The 40,000 industry attendees at the Marché du Film conducted business as usual—4,000 projects circulated, pre-sales continued—but the absence of studio development executives in buyer seats represented structural change, not scheduling conflict. Luxbox closed French rights to *I'll Be Gone in June* ahead of its Un Certain Regard slot. Regional distributors handled midsize packages. The streamers wrote the large checks. Traditional studios sent junior executives to observe, not negotiate.

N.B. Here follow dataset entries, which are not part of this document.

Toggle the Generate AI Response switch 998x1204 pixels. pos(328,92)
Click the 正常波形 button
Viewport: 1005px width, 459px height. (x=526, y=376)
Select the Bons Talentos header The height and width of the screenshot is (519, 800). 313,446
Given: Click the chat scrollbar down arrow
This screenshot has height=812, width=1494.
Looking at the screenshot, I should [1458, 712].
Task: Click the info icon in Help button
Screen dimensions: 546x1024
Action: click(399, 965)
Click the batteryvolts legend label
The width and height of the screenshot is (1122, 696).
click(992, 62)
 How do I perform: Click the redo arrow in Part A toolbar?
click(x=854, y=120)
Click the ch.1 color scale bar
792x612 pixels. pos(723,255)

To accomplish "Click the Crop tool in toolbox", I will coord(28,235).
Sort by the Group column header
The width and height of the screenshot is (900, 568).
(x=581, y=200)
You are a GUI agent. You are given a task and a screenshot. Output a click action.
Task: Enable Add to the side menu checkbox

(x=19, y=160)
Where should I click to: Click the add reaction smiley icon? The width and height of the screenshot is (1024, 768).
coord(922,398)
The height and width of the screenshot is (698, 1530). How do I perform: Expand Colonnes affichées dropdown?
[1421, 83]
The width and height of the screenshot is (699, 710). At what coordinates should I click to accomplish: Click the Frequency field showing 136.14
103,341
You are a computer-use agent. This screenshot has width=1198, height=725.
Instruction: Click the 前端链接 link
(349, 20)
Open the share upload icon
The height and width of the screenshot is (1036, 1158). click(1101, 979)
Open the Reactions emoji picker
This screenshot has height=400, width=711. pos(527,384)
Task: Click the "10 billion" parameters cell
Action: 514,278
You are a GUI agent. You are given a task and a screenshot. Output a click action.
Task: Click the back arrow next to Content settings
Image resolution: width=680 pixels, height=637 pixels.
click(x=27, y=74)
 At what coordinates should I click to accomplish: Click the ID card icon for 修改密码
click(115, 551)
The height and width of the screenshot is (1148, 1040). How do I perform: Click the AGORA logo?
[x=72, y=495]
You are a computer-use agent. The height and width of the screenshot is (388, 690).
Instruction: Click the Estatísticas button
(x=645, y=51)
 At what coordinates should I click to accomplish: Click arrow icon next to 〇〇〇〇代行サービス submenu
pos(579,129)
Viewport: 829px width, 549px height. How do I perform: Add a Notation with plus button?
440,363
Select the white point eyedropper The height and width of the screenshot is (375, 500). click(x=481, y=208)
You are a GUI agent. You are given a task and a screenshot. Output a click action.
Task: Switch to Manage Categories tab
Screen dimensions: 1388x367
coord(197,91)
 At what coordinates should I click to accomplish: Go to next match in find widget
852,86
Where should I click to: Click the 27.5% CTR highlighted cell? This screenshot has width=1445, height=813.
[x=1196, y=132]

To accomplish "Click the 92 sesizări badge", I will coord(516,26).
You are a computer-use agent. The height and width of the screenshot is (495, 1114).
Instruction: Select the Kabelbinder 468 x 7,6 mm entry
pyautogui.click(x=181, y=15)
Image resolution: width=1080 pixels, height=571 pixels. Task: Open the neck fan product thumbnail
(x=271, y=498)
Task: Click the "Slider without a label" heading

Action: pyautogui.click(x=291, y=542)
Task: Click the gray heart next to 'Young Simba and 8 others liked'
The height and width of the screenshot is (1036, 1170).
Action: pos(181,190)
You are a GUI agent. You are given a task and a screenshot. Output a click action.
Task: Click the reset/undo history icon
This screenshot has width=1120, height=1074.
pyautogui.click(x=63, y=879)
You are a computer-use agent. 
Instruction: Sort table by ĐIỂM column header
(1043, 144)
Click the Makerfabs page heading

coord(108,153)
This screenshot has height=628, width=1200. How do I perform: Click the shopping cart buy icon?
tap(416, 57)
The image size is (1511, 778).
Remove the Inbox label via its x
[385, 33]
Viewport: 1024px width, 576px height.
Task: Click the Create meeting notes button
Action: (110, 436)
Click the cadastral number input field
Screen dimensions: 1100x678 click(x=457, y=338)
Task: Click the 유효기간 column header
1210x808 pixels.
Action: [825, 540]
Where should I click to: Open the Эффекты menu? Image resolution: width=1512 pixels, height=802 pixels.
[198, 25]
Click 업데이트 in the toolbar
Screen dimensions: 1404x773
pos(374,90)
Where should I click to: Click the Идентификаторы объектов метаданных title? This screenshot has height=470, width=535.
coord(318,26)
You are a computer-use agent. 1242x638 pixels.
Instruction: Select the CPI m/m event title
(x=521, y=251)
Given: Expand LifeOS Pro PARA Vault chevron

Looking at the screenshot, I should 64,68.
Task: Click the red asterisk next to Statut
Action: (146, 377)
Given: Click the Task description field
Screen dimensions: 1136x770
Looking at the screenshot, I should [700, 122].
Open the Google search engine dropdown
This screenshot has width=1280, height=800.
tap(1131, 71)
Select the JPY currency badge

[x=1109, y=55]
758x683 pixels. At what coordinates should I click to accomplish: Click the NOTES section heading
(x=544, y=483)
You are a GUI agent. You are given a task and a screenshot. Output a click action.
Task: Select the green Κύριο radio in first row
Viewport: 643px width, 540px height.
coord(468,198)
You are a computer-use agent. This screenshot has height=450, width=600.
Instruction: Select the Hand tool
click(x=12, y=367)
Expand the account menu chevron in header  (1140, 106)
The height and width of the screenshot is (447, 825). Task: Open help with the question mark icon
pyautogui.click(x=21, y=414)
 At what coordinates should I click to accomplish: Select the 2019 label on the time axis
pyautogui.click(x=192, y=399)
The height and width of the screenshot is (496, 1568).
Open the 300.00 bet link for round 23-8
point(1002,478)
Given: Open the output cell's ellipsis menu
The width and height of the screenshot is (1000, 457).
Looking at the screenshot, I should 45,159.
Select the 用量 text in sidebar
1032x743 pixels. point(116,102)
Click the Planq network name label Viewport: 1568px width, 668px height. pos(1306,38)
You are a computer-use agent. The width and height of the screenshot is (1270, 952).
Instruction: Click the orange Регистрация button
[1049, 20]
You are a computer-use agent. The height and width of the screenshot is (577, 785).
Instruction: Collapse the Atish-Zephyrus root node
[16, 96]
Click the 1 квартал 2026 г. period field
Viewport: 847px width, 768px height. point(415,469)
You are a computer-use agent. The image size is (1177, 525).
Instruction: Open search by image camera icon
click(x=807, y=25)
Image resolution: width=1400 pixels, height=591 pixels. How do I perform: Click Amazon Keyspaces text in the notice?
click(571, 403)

This matters because Cannes historically served as the European beachhead for American theatrical campaigns. A Palme d'Or historically guaranteed domestic distribution, awards positioning, and $20M–$80M in marketing support from a studio partner. That apparatus no longer exists at functional scale. Netflix, which Cannes banned from competition in 2018 over windowing disagreements, now operates as the festival's largest acquirer by dollar volume. The 20-minute ovation for *La Bola Negra* played to a room where streamers held the only open checkbooks above $10M.
The secondary effect runs through prestige hospitality and luxury partnerships. Cannes' hotel and yacht ecosystem depends on studio delegations hosting 150-person dinners and activating beachfront properties for client entertainment. Without theatrical distribution infrastructure requiring French Riviera relationship maintenance, that spending migrates to production hubs—Atlanta, Budapest, Vancouver—where tax incentives and stage availability drive allocation decisions. Prestige hotel operators should note: Netflix does not rent the *Hotel du Cap-Eden-Roc* for a week to court directors. It flies them to Los Gatos for a Tuesday.
The festival still holds 12 days of market activity and Palme d'Or announcement on May 24. Watch whether any studio announces a North American pickup before closing weekend—a negative answer confirms the transition is complete. The next Cannes will likely see streamers sponsor official competition slots, replacing automotive and watch sponsors who've held those positions since the 1980s. Regional distributors will continue handling local theatrical, but the seven-figure advances that funded arthouse production for three decades now come with platform-exclusive clauses.
The 2027 edition will be the first where no one expects studio checkbooks. That expectation resets pricing across European pre-sales markets and changes which projects receive financing. Cannes remains the largest film market in Europe. It no longer serves American theatrical release strategy.